→ **What you should do**:
Skip every picture and copy only the lines from the one containing "How do I perform: Click" to the final line of the records below.

→ **Data to process**:
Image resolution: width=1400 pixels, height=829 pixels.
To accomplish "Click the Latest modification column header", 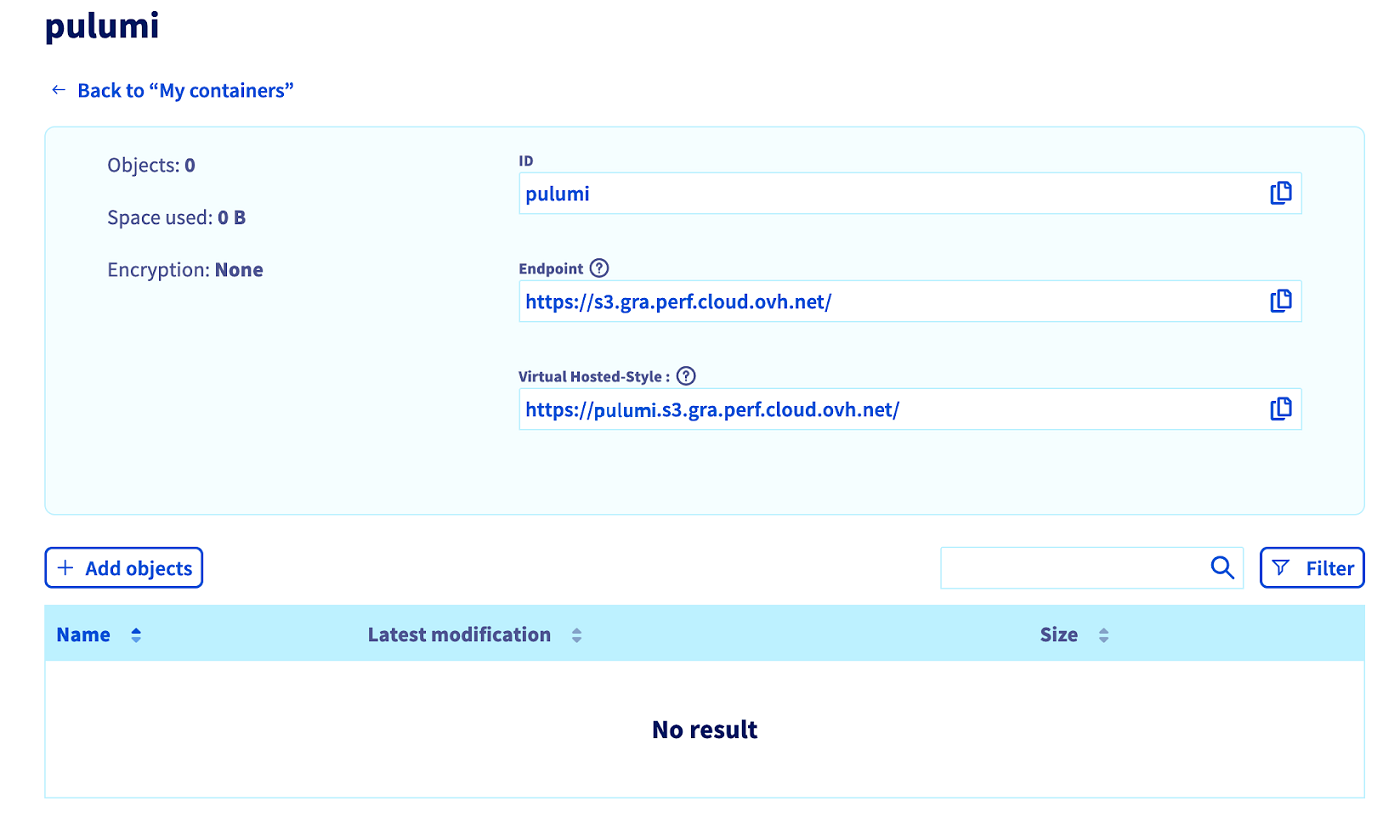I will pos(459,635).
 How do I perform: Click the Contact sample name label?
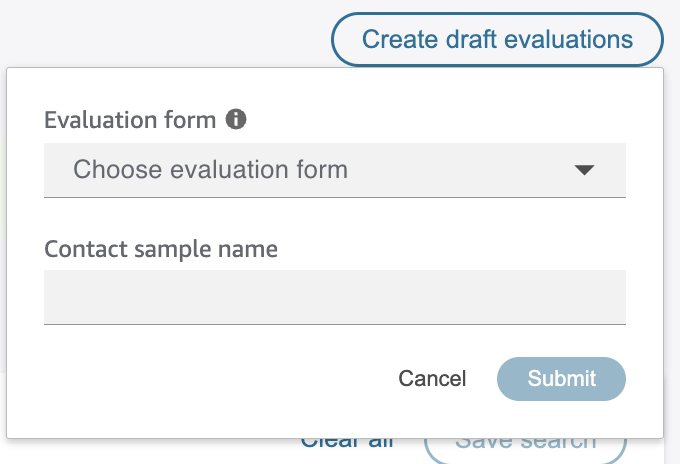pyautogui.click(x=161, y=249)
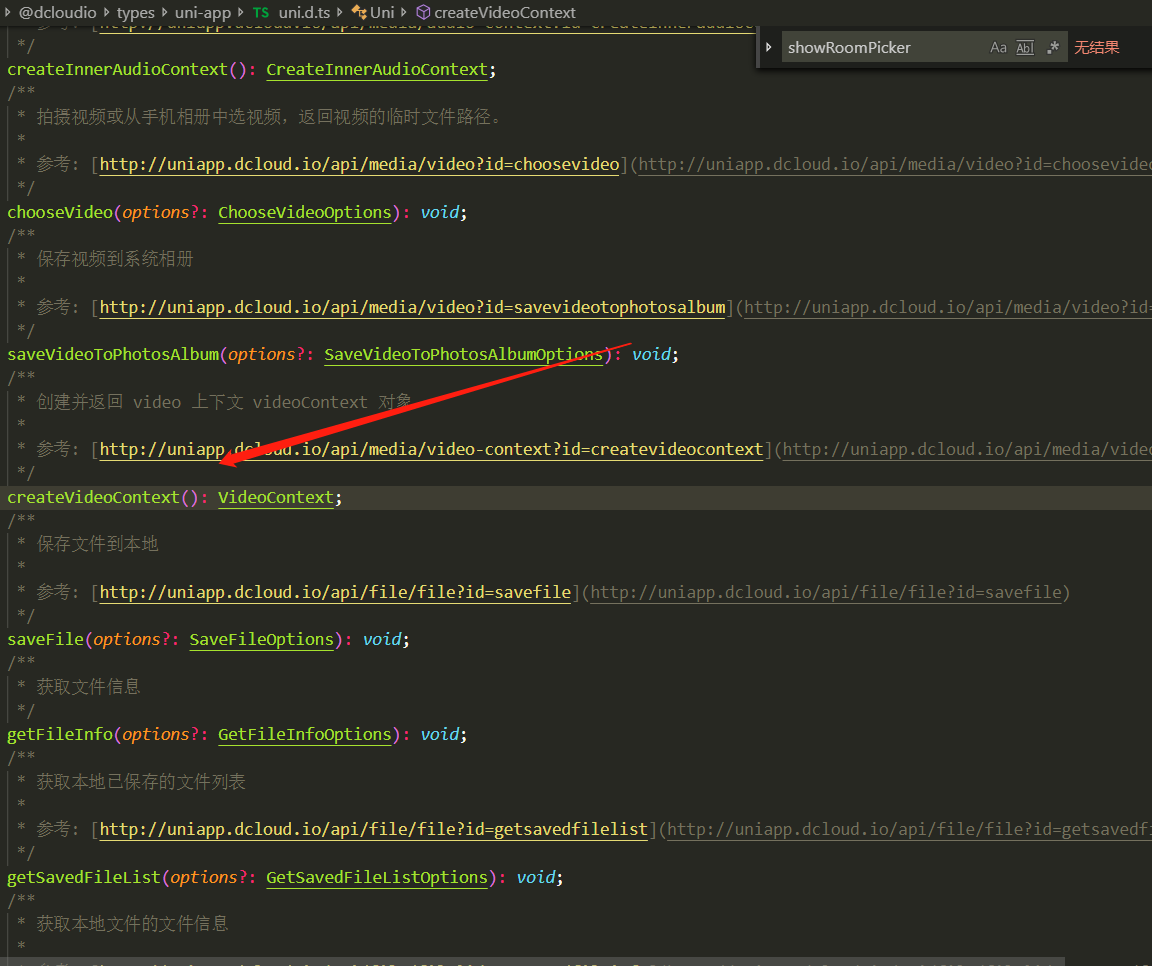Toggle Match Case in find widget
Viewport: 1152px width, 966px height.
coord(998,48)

→ **Task answer**:
 How do I perform: Click the Contact sample name label?
pyautogui.click(x=161, y=249)
Toggle Match Case in find widget
Viewport: 1152px width, 966px height.
coord(998,48)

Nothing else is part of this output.